CHUBBUCK – Everybody has imperfections, but not everybody confronts them.
Cassie Stoddard confronts hers, showing that not only did her tennis success exceed that of a typical freshman, but her maturity did too. The Highland High tennis player says she is not the fastest nor the biggest. But she is one of the brightest, according to her coach.
“Cassie’s an extremely smart player,” Highland coach Ron Osborn said. “She knows exactly what her limitations are. She’s not the fastest girl. She doesn’t have the biggest serve or hardest ground strokes, but she conducts herself on the court with experience. She knows how to set a point up. She’s always in the right position. She’s always thinking out there.”
Stoddard placed third at the 5A state championships this season, becoming the first Highland singles player to medal at state since 2004 – the same year Stoddard was born. The freshman also won the 5A District 5-6 girls singles championship and had a 31-1 record, with her only loss coming in the state semifinals to the eventual champion.
“This year, I thought, was a huge success,” Osborn said of the 2019 Journal All-Area Singles Tennis Player of the Year. “She should be extremely proud of the season she had.”
Stoddard knew what worked best for her, aware of her strengths and weaknesses. Simple as that. Superb results followed.
“You have to play around your weaknesses and improve your weaknesses, so they become strengths,” Stoddard said. “But in the meantime, when they still are weaknesses, you have to work around them.”
Pardon the interruption, but it’s worth noting her strengths too, which she listed and include her aforementioned tennis IQ, mental focus, consistency, relentlessness and honed technique.
Her attributes were on display before high school, as Osborn said he was almost certain two years ago that she would be his No. 1 girls singles player as a freshman.
“Once she was in high school, it was a no-brainer. She was ready to jump right in the lineup,” Osborn said. “Even though this may be her first year in high school, she’s been competing at a high level for many years now.
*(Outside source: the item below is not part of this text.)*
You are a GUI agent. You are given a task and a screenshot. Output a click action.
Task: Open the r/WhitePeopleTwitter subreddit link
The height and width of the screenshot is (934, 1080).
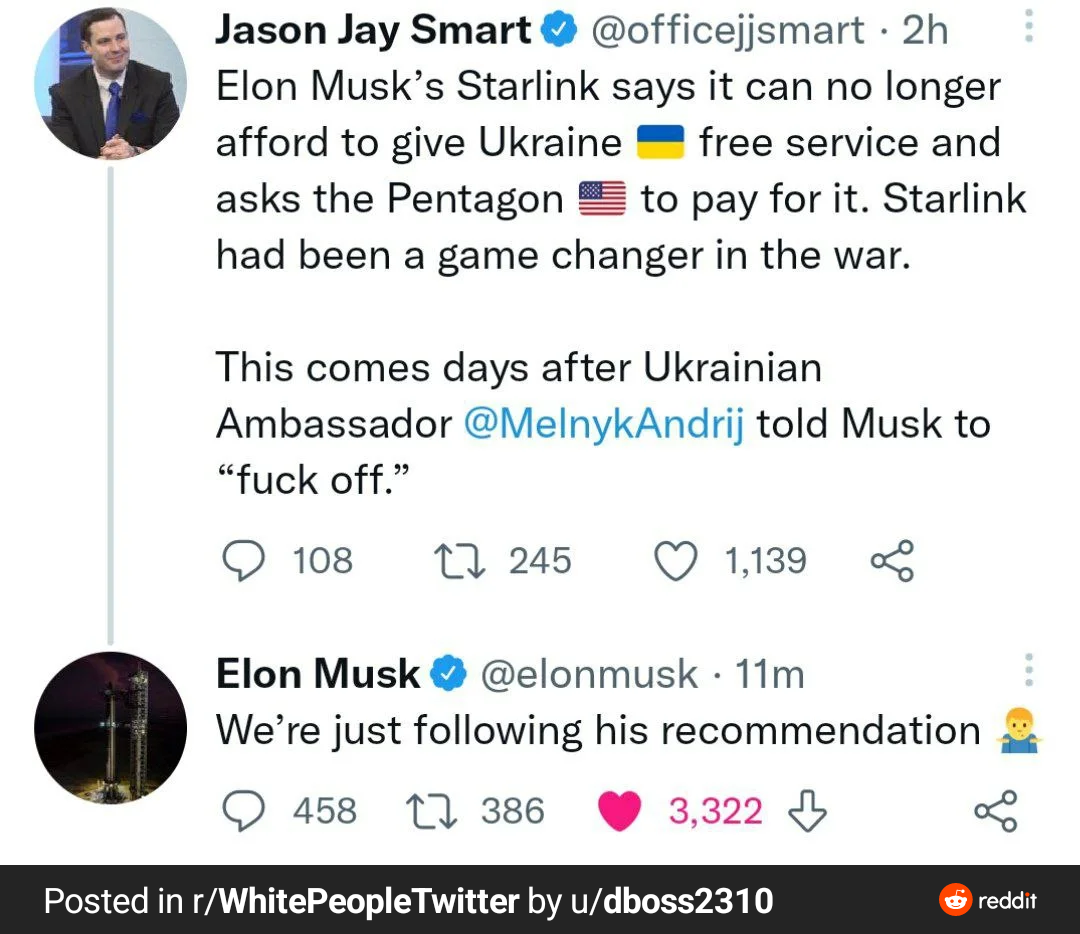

I don’t think this first year of playing high school tennis was very intimidating at all for her. She was ready for it.”
The tennis court has been Stoddard’s natural habitat over many years, squeezing in as much time on it as she can, which included a lot of one-on-one coaching by her mother, Stacey Stoddard.
“I love the mental aspect of the game and the physical too,” Cassie said. “It’s a very technical game, and I just think it’s just a game with a lot of layers and it’s not simple and it keeps me thinking.”
The best illustration of Cassie’s dedication was doing half-days for three years at Franklin Middle School, so she could practice tennis midday when Juniper Hills Country Club was not as populated. She performed homeschooling afterward.
“She begged me to homeschool her,” Stacey said. “That was probably when she grew the most.”
Cassie, a full-time Highland student, is the fifth child in her family to represent the Rams tennis team, and her mother said Cassie has been the most committed among them. That may be why the freshman finished higher at state in singles than any of her siblings ever did.
Cassie’s commitment to the sport intensified at 9 years old when she received her first taste of success, winning her first tennis tournament, in Idaho Falls.
Her mother remembers a lot more about it than Cassie, who excitedly received her first-place trophy and spent the rest of the day talking about it and what she wanted to do next in tennis.
“She was hitting winners all over the court, and I almost felt bad for the opponent because she was taking the poor girl out,” Stacey said. “That’s probably where it all started right there. She was pretty excited she won.”
Fast forwarding to her freshman season, Cassie has already achieved more at Highland than any other Rams singles player in this decade. Combine her experience and skills on top of her propensity for introspection, that’s what happens.
“One of our favorite quotes in my family is: ‘Hard work beats talent when talent doesn’t work hard.’” Cassie said. “I’m not the fastest. I’m not the tallest, but you don’t have to be when you’re willing to work hard.”